Post an example, and we can explain why it's a good assumption. Usually you assume a value is equal to 1 because it could be anything (not that you don't know what it is, but that it's arbitrary) and then by assuming it's 1, you can prove that it doesn't satisfy a property for any arbitrary value
Ok, good example. You actually have to break this up into two cases:
1) d=0. If d=0, you can just solve the equation since there are three equations and three unknowns.
2) d =/= 0. If d is non-zero, divide both sides of every equation by d. Call A=a/d, B=b/d, C=c/d. Then we get A+2B+C=1, 2A-B-4C=1, A-C=1 Then every solution of (A,B,C) corresponds to a set of solutions (Ad,Bd,Cd,d) where d is arbitrary. So we can essentially assume that d=0 or d=1 since we can derive all the solutions from this
Well R is a constant.
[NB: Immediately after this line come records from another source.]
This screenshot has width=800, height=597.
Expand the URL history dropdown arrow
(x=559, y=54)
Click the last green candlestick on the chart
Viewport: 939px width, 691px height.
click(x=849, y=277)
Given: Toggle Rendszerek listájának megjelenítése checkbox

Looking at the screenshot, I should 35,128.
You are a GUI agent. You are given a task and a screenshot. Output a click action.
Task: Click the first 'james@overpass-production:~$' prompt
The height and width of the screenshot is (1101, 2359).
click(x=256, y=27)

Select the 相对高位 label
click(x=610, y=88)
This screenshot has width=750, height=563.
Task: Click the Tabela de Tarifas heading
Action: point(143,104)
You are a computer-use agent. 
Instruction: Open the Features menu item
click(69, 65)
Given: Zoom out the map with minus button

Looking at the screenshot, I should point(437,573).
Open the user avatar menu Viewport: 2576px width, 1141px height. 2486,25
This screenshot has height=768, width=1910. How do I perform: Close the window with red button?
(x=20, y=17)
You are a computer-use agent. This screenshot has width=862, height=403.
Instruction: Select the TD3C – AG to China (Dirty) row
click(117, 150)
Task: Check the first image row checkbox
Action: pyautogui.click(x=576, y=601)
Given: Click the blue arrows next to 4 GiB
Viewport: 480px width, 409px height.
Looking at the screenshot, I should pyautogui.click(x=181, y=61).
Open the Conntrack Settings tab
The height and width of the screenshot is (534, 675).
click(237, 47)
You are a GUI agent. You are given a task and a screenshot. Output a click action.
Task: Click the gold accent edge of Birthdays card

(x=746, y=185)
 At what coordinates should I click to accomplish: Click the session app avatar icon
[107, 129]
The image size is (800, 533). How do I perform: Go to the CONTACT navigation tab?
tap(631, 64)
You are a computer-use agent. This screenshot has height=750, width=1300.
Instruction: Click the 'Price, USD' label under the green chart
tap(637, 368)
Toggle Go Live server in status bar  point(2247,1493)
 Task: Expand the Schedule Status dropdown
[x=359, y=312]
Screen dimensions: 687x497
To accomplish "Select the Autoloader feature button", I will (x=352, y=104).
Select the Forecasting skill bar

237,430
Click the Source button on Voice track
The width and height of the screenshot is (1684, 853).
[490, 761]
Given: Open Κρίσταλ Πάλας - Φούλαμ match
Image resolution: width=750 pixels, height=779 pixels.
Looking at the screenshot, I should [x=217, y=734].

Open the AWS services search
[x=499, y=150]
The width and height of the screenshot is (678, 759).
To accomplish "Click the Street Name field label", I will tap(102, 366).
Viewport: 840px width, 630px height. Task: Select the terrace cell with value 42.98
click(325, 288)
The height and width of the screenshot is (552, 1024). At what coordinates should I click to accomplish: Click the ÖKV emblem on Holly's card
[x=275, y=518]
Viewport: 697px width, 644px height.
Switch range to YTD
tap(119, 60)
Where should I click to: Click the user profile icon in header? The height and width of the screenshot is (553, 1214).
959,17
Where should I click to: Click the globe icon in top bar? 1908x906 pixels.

It's the gas constant but if in the specific situation you're looking at the volume doesn't change then you can say n1RT1/P1=V and n2RT2/P2=V therefore you can say n1RT1/P1=n2RT2/P2. as for Office Shredder's post when he said "If d is non-zero, divide both sides of every equation by zero" he actually meant "If d is non-zero, divide both sides of every equation by d". I suspect he just had a brain fart and the fingers typed something different then he was thinking.
You cannot, in general, "assume something is equal to 1". But if you are talking about measured quantitities in physics, you often can assume a system of units so that value is 1 of whatever units you are using. For example, in the standard "meter-seconds" system, the speed of light is 299,792,458 meters per second. But can, just as well take "the distance time travels in one second", one "light second", to be my distance unit rather than the meter. In that case, the speed of light is 1 "light second per second".